◆ **SUPPLIED RECORDS**
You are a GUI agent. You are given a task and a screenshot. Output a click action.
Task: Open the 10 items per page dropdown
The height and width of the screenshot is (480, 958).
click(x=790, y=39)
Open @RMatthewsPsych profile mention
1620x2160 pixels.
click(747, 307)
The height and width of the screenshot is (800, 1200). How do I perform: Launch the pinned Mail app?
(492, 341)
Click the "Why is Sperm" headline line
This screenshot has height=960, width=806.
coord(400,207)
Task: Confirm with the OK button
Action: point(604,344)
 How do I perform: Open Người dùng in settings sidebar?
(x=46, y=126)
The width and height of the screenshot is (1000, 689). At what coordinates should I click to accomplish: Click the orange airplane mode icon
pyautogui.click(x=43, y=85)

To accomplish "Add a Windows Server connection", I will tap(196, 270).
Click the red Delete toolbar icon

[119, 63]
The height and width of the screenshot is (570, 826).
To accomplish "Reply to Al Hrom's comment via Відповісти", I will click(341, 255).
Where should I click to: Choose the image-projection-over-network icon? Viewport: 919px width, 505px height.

◆ **INSTRUCTIONS TO FOLLOW**
Every line from the one containing "Click the red Delete toolbar icon" through the final line of the data above is to be restated word for word, and nothing more.

◆ **SOLUTION TO THIS TASK**
Click the red Delete toolbar icon

[119, 63]
The height and width of the screenshot is (570, 826).
To accomplish "Reply to Al Hrom's comment via Відповісти", I will click(341, 255).
Where should I click to: Choose the image-projection-over-network icon? Viewport: 919px width, 505px height.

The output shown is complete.